In probability theory, the output of the softmax function can be used to represent a categorical distribution – that is, a probability distribution over K different possible outcomes.

### Statistical mechanics

In statistical mechanics, the softmax function is known as the Boltzmann distribution (or Gibbs distribution):[5] the index set ${\displaystyle {1,\dots ,k}}$ are the microstates of the system; the inputs ${\displaystyle z_{i}}$ are the energies of that state; the denominator is known as the partition function, often denoted by Z; and the factor β is called the coldness (or thermodynamic beta, or inverse temperature).

## Applications

The softmax function is used in various multiclass classification methods, such as multinomial logistic regression (also known as softmax regression)[2]:206–209 [1], multiclass linear discriminant analysis, naive Bayes classifiers, and artificial neural networks.[6] Specifically, in multinomial logistic regression and linear discriminant analysis, the input to the function is the result of K distinct linear functions, and the predicted probability for the j'th class given a sample vector x and a weighting vector w is:

${\displaystyle P(y=j\mid \mathbf {x} )={\frac {e^{\mathbf {x} ^{\mathsf {T}}\mathbf {w} _{j}}}{\sum _{k=1}^{K}e^{\mathbf {x} ^{\mathsf {T}}\mathbf {w} _{k}}}}}$

This can be seen as the composition of K linear functions ${\displaystyle \mathbf {x} \mapsto \mathbf {x} ^{\mathsf {T}}\mathbf {w} _{1},\ldots ,\mathbf {x} \mapsto \mathbf {x} ^{\mathsf {T}}\mathbf {w} _{K}}$ and the softmax function (where ${\displaystyle \mathbf {x} ^{\mathsf {T}}\mathbf {w} }$ denotes the inner product of ${\displaystyle \mathbf {x} }$ and ${\displaystyle \mathbf {w} }$).
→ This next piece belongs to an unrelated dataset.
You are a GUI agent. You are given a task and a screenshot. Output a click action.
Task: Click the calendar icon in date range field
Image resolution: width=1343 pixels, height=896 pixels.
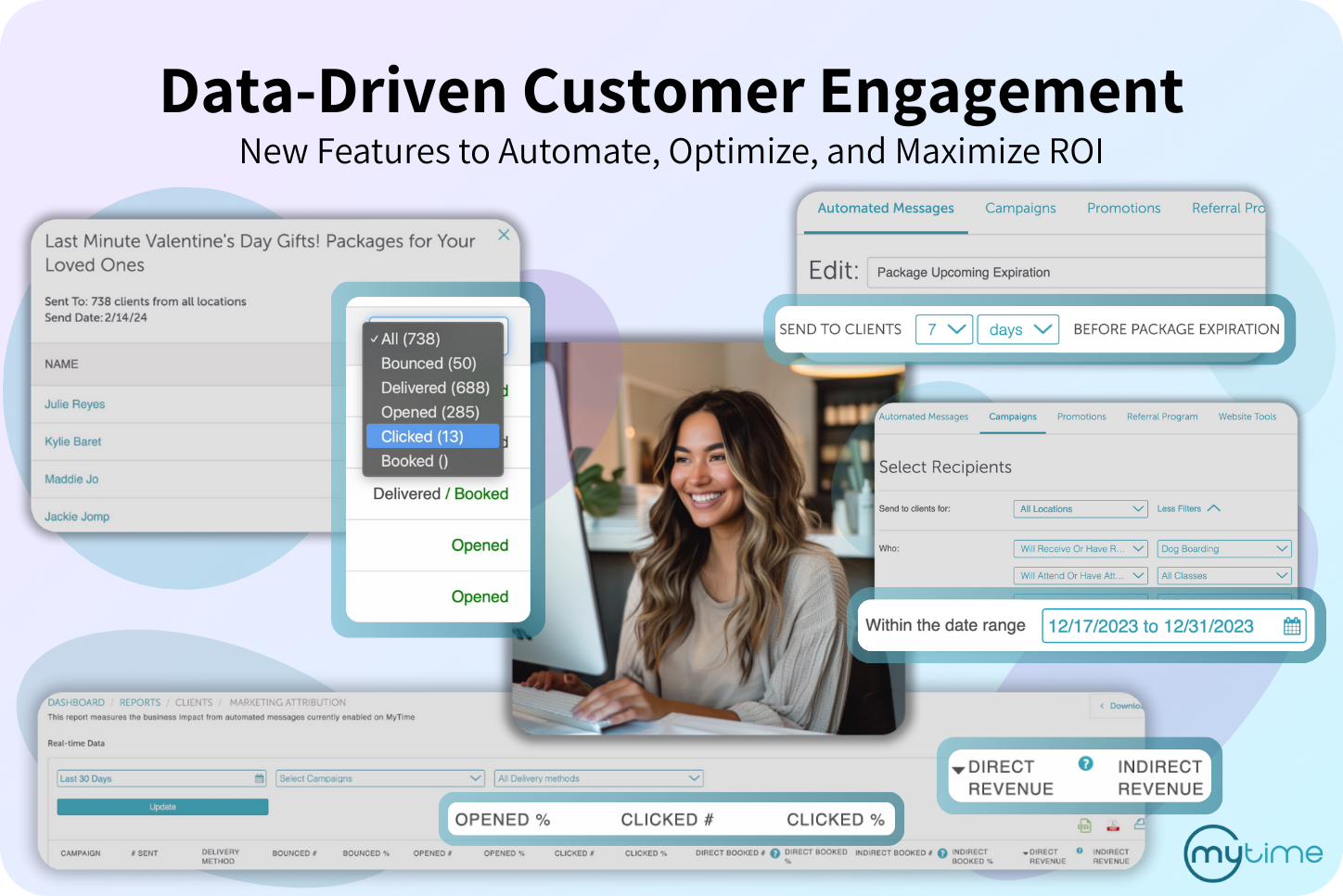(1291, 626)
The operation is equivalent to applying a linear operator defined by ${\displaystyle \mathbf {w} }$ to vectors ${\displaystyle \mathbf {x} }$, thus transforming the original, probably highly-dimensional, input to vectors in a K-dimensional space ${\displaystyle \mathbb {R} ^{K}}$.

### Neural networks

The softmax function is often used in the final layer of a neural network-based classifier. Such networks are commonly trained under a log loss (or cross-entropy) regime, giving a non-linear variant of multinomial logistic regression.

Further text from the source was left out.